◆ Exercise objective
Each line of the records below that contains "Switch" needs to be copied.

════════════════

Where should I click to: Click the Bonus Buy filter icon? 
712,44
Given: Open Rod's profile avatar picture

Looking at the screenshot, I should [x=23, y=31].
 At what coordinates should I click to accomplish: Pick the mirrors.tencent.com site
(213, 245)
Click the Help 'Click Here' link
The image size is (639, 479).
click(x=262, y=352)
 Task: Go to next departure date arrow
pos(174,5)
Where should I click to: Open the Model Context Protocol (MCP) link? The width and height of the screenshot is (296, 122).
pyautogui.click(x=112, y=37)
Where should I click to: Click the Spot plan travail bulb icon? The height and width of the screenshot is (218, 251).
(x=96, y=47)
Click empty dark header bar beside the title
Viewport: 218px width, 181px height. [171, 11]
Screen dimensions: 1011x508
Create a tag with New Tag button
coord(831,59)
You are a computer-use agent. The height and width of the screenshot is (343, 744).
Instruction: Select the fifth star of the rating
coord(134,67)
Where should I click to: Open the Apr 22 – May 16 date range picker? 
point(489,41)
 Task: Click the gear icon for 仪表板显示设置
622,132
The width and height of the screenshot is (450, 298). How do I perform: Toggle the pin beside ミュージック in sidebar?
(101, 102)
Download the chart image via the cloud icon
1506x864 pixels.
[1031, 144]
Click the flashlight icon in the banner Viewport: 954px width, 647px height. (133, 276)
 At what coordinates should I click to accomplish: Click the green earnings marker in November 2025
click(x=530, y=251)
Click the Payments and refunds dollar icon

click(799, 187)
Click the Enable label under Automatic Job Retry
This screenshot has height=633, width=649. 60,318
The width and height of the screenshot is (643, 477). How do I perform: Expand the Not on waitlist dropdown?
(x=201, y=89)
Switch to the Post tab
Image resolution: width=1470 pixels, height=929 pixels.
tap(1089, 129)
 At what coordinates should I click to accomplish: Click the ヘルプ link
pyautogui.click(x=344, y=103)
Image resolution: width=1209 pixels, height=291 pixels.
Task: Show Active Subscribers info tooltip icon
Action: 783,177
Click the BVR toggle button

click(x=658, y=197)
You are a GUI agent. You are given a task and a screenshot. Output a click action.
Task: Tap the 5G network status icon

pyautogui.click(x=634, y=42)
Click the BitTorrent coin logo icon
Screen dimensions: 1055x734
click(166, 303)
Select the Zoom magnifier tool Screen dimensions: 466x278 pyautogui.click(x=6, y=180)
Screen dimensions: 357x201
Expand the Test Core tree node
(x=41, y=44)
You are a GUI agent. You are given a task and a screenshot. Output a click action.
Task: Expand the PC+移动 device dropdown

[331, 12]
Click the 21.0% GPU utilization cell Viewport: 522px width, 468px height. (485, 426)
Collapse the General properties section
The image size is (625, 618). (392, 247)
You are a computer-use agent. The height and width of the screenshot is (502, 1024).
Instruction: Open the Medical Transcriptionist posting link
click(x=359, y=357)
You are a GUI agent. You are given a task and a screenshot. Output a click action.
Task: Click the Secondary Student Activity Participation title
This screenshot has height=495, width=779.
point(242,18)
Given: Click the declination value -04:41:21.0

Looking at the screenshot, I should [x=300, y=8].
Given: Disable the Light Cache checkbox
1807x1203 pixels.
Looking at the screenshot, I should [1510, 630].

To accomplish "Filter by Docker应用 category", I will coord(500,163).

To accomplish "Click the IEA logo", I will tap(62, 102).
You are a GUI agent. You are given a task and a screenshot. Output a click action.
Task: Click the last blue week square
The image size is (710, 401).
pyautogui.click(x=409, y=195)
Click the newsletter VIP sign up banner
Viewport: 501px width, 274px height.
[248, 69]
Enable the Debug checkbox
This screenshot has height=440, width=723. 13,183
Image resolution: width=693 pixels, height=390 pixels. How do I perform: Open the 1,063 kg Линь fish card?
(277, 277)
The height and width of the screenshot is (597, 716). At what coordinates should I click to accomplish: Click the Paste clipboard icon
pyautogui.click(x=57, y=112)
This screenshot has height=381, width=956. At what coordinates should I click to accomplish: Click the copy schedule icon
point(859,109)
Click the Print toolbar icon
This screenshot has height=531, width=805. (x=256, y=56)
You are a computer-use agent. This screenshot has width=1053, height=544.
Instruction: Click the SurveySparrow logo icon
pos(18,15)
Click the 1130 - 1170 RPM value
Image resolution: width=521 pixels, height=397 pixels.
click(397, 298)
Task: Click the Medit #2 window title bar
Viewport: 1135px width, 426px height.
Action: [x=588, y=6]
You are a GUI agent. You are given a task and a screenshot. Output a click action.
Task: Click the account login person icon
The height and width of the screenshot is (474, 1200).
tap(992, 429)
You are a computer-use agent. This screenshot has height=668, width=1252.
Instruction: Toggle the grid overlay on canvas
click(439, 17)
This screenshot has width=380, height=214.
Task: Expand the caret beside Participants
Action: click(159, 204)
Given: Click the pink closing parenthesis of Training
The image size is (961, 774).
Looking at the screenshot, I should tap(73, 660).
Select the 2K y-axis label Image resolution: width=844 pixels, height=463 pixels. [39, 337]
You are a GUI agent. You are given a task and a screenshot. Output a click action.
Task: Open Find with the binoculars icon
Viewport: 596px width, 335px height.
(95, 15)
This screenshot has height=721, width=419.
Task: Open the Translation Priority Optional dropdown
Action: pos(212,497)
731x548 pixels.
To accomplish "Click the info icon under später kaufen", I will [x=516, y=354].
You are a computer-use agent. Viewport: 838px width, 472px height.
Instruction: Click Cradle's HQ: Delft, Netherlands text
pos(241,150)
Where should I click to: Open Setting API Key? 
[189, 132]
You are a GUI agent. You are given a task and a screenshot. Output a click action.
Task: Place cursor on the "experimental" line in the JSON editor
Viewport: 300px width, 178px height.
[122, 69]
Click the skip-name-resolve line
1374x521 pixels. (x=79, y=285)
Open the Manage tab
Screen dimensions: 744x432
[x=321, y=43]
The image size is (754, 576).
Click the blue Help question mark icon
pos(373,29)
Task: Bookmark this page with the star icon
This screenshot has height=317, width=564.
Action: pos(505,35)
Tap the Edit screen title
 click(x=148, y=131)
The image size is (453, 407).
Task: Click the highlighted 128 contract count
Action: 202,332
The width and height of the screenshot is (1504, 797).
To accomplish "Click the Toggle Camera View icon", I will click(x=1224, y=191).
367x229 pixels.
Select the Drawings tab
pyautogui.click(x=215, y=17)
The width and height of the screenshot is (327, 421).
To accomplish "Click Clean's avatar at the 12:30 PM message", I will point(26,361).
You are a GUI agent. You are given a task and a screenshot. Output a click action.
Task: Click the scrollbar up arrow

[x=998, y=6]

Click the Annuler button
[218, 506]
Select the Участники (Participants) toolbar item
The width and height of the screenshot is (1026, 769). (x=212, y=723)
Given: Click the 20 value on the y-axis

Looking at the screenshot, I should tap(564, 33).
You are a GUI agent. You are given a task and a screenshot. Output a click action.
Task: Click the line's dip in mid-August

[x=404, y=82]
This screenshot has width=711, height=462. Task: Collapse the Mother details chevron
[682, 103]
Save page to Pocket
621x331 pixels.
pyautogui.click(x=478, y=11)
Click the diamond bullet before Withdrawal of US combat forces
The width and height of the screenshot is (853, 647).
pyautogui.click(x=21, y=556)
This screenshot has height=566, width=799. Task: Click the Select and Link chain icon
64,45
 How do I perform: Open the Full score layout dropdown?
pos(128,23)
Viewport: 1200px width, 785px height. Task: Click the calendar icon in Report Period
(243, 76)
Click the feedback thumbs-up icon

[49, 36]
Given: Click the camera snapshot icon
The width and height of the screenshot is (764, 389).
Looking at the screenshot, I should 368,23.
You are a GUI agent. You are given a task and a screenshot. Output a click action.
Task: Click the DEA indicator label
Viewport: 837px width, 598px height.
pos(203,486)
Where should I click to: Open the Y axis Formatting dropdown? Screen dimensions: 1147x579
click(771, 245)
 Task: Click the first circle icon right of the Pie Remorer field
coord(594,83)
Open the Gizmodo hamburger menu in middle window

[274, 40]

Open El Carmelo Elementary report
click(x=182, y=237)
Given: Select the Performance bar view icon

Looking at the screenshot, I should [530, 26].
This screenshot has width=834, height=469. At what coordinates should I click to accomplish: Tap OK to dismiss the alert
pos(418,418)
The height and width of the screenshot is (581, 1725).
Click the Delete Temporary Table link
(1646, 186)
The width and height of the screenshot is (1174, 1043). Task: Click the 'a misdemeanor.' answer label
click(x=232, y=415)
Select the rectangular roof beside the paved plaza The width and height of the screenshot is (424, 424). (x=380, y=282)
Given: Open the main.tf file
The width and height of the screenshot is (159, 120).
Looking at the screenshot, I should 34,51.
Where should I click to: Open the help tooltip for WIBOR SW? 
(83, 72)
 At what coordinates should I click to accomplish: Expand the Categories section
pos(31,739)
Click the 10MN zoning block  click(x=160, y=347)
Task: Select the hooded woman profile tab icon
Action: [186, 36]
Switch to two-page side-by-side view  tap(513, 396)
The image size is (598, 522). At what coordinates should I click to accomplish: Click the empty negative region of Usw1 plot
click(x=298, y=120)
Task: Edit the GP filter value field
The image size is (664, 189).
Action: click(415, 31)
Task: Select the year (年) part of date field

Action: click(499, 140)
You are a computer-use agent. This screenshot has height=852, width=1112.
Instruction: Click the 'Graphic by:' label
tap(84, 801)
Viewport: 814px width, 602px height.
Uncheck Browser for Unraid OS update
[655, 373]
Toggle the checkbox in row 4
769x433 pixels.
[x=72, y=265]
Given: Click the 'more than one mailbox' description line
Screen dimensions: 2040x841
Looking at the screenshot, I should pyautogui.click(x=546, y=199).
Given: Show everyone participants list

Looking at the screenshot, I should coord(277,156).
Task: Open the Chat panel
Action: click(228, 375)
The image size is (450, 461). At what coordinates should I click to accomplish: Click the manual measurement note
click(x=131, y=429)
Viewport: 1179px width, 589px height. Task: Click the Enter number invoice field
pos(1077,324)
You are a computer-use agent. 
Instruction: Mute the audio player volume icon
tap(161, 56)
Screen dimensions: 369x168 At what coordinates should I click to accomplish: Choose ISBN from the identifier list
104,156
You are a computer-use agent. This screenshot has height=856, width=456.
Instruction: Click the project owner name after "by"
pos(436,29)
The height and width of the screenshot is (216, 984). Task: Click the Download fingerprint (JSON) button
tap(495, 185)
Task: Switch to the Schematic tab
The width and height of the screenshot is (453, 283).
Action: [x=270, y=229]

════════════════

◆ Response box
Switch to the Post tab
Switch to two-page side-by-side view  tap(513, 396)
Task: Switch to the Schematic tab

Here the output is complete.